The Limits of Celebrity Endorsement in Volunteer Engagement

Dec 17, 2009 11:00 AM ET

The Limits of Celebrity Endorsement in Volunteer Engagement

These days, when a trend is at its fever pitch, it’s trendy to say it "jumped the shark." That’s from the 1977 Happy Days episode where Fonzie water skis over a giant great white. Since then, the scene has become synonymous with absurd developments that signal the beginning of the end. The show may have limped along for years more, but creatively speaking it was all downhill from there.

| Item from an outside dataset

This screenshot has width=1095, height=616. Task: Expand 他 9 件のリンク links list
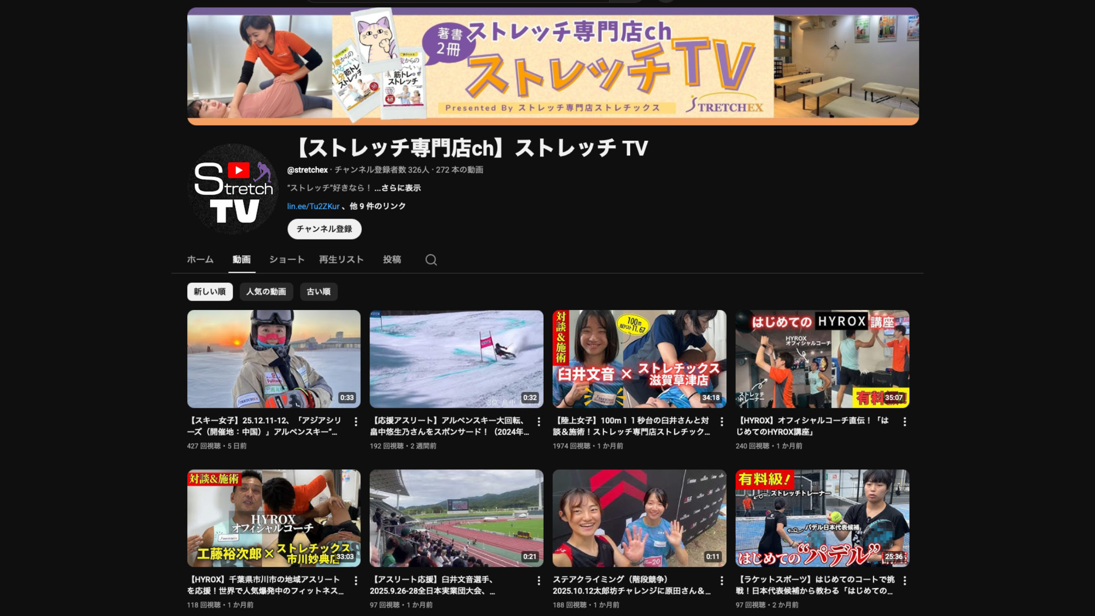(x=377, y=206)
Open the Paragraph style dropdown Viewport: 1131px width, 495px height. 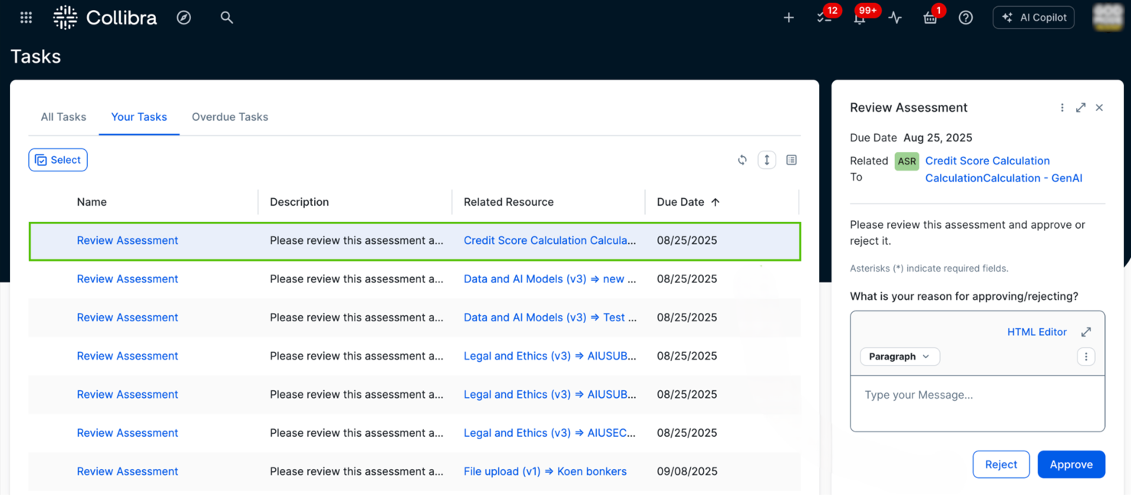[x=899, y=357]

Ironically, the Happy Days show that aired the following week has become equally influential – at least to those who care about social change. That was the one where The Fonz and Co. sign up for library cards in order to meet more girls. When the caper works like a charm, Fonzie exclaims: "Libraries are cool!"

To this day, Henry Winkler – the actor who played Fonzie – speaks proudly about the impact of his words on viewers. As he told an audience in 2002, when the show aired, "Library cards issued after that one liner went up 500 percent in the U.S. Who knew!"

Over time, Fonzie-at-the-library became a trope for marketers and fundraisers about the potential of celebrity campaigns to influence consumers to act in the public interest.

There was just one problem: There was no Fonzie Effect – at least not on the scale that everyone assumes. Not only has the American Library Association not been able to find any references to a surge in library cards, but there wasn’t even a national system in place to measure card registrations at the time.